People v Augusto (Manny) |
2009 NY Slip Op 50393(U) [22 Misc 3d 140(A)] |
Decided on March 9, 2009 |
Appellate Term, Second Department |
Published by New York State Law Reporting Bureau pursuant to Judiciary Law § 431. |
This opinion is uncorrected and will not be published in the printed Official Reports. |
Appeal from an order of the Criminal Court of the City of New York, Queens County
(Fernando M. Camacho, J.), dated October 18, 2007. The order, following a hearing, granted
defendant's CPL 440.10 motion to vacate the judgment of conviction.
Order affirmed.
Defendant moved pursuant to CPL 440.10 to vacate a judgment convicting him, upon his plea of guilty, of attempted possession of a controlled substance in the seventh degree (Penal Law §§ 110.00, 220.03). In support of the motion, defendant argued that he was denied his right to the effective assistance of counsel during the plea allocution because he was given erroneous advice from his attorney as to the immigration consequences of his plea. A hearing was held on the motion, at which defendant testified that he would not have entered his guilty plea but for his counsel's erroneous advice that he would not be deported upon entering a plea of guilty. The evidence adduced at the hearing established that defendant's attorney advised him that there would be no immigration consequences upon taking the plea. Defendant testified further that he is subject to deportation as a result of said plea. Following the hearing, the Criminal Court granted defendant's motion.
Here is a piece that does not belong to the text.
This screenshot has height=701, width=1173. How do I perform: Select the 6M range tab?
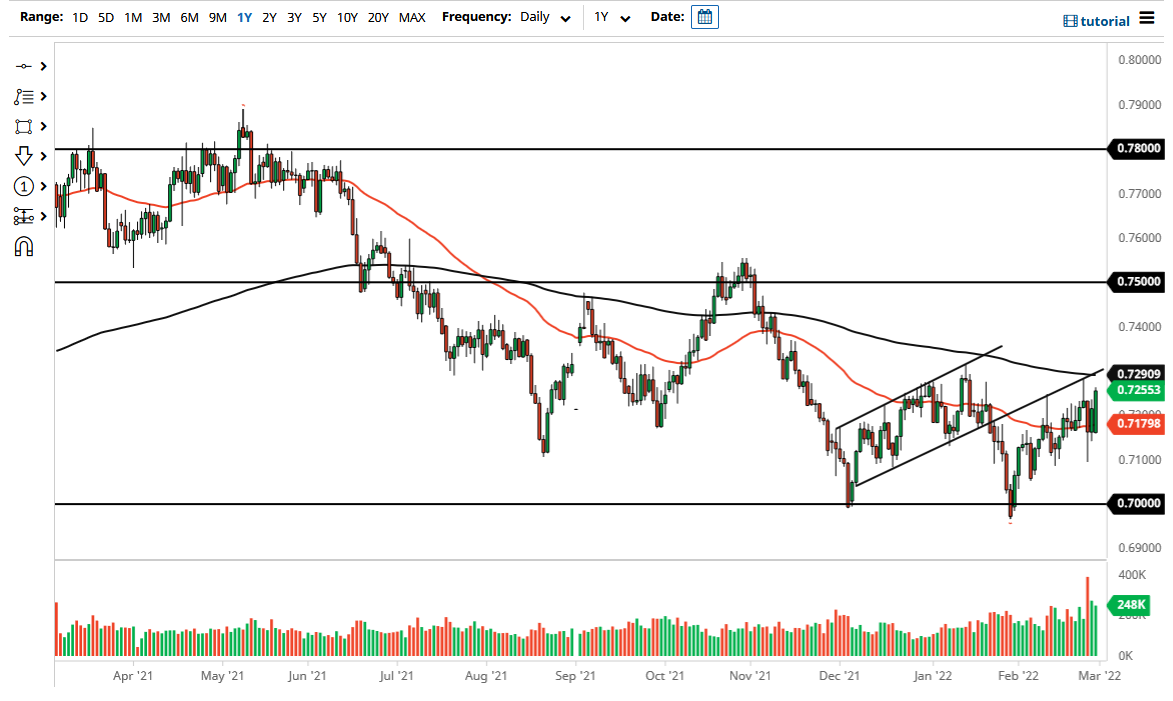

A defense counsel's affirmative misstatement providing incorrect advice to a defendant regarding deportation in response to a specific inquiry by the defendant may fall below an objective standard of reasonableness and may be considered ineffective assistance of counsel (see People v McDonald, 1 NY3d 109, 114 [2003]; People v McKenzie, 4 AD3d 437 [2004]; People v Michael, 16 Misc 3d 84 [App Term, 9th & 10th Jud Dists 2007]). In the instant case, defendant's attorney's misstatement that the plea would not affect defendant's immigration status, along with defendant's testimony that he would not have pleaded guilty but, rather, would have [*2]gone to trial had he been correctly informed of the consequences of his guilty plea, established that he was denied effective assistance of counsel sufficient to constitute a legal basis for the relief requested (see McDonald, 1 NY3d at 114; McKenzie, 4 AD3d at 437; Michael, 16 Misc 3d 84). Accordingly, the order granting defendant's motion to vacate the judgment of conviction is affirmed.
Pesce, P.J., Rios and Steinhardt, JJ., concur.